ANTONIO M. RINALDI, segretario politico nazionale di  alternativa per l’Italia/euro-exit

Siamo stati ingannati! Sin dall’inizio dell’attuale costruzione europea, che ha portato alla creazione dell’Unione Europea e successivamente alla condivisione della stessa moneta, ai cittadini europei sono state fatte credere cose che poi non sono state realizzate perché, strada facendo, le vere finalità si sono rivelate essere ben altre.

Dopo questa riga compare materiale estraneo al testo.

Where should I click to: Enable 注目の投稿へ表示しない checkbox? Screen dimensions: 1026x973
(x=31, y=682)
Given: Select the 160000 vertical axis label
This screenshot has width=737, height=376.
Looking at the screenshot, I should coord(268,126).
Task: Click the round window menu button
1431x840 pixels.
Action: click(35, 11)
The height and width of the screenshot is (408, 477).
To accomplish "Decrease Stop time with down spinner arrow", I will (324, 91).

Dopo il disfacimento dell’Impero Sovietico e la conseguente caduta del Muro di Berlino che riunificò la Germania, i popoli europei erano sinceramente desiderosi di dar finalmente vita ad una casa comune che mettesse proprio i cittadini al centro di ogni attenzione, al fine di migliorare le condizioni sociali ed economiche e di eliminare le ingiustizie e le differenze in un percorso comune e condiviso.
Invece tutto questo non è mai avvenuto, e a 25 anni da Maastricht e 15 dall’adozione materiale dell’euro, la maggior parte dei Paesi membri è precipitata in una crisi economica e di identità come difficilmente si è verificato dai tempi della Seconda Guerra Mondiale.

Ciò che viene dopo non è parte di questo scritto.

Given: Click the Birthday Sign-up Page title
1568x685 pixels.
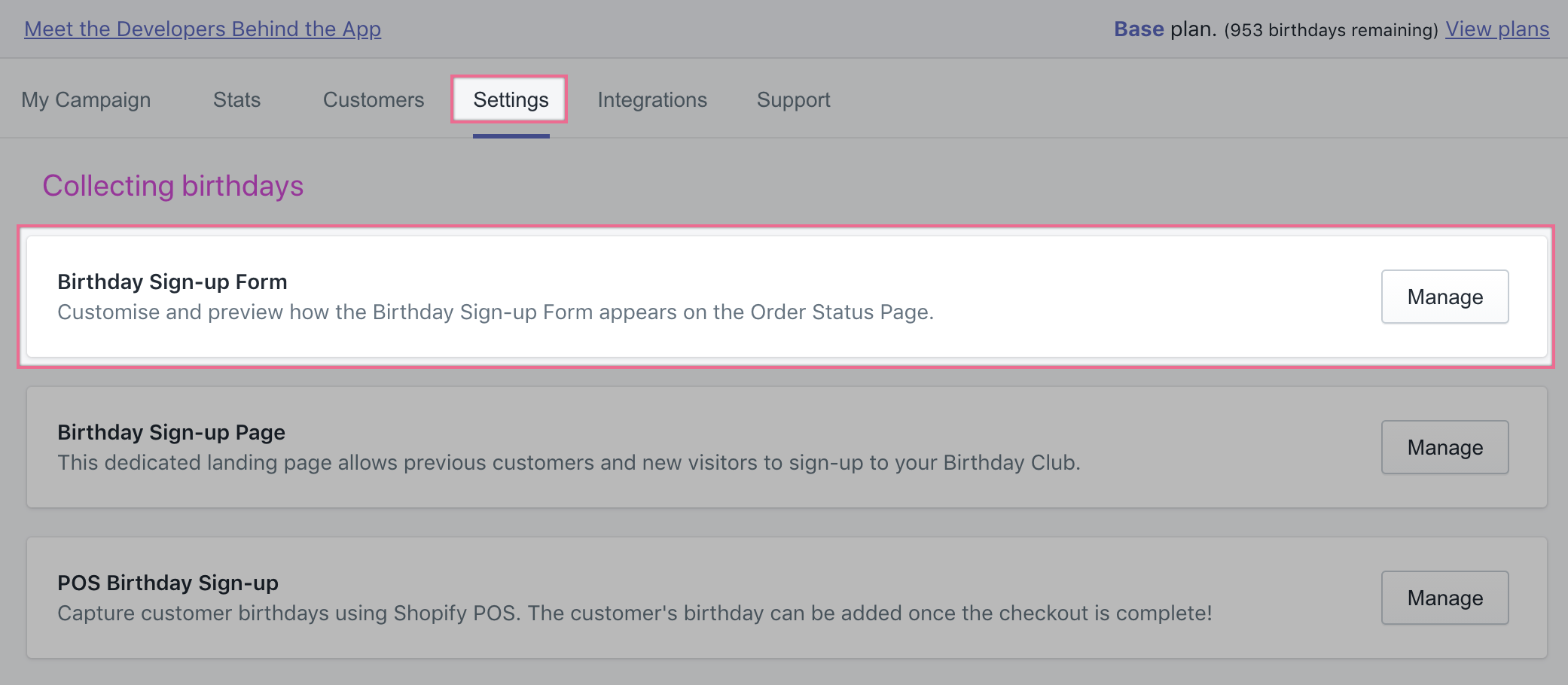Looking at the screenshot, I should pyautogui.click(x=172, y=432).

Nei fatti, l’Unione Europea non ha minimamente tutelato le esigenze dei cittadini bensì esclusivamente gli interessi delle lobby finanziarie e quelle delle multinazionali, facendo ricadere i costi e gli oneri proprio sulle persone e sulle piccole e medie imprese che hanno da sempre rappresentato la vera forza dell’economia continentale. La cosiddetta «classe media» è stata martoriata, pagando il prezzo più alto. Nessuno dei temi caldi che preoccupano l’Europa sono stati lontanamente risolti: occupazione, emergenza terrorismo, rilancio economia, stabilità del sistema bancario, ed in ultimo lo spinoso problema dell’immigrazione senza freni e regole, che sta trasformando radicalmente le abitudini, tradizioni e certezze dei cittadini europei.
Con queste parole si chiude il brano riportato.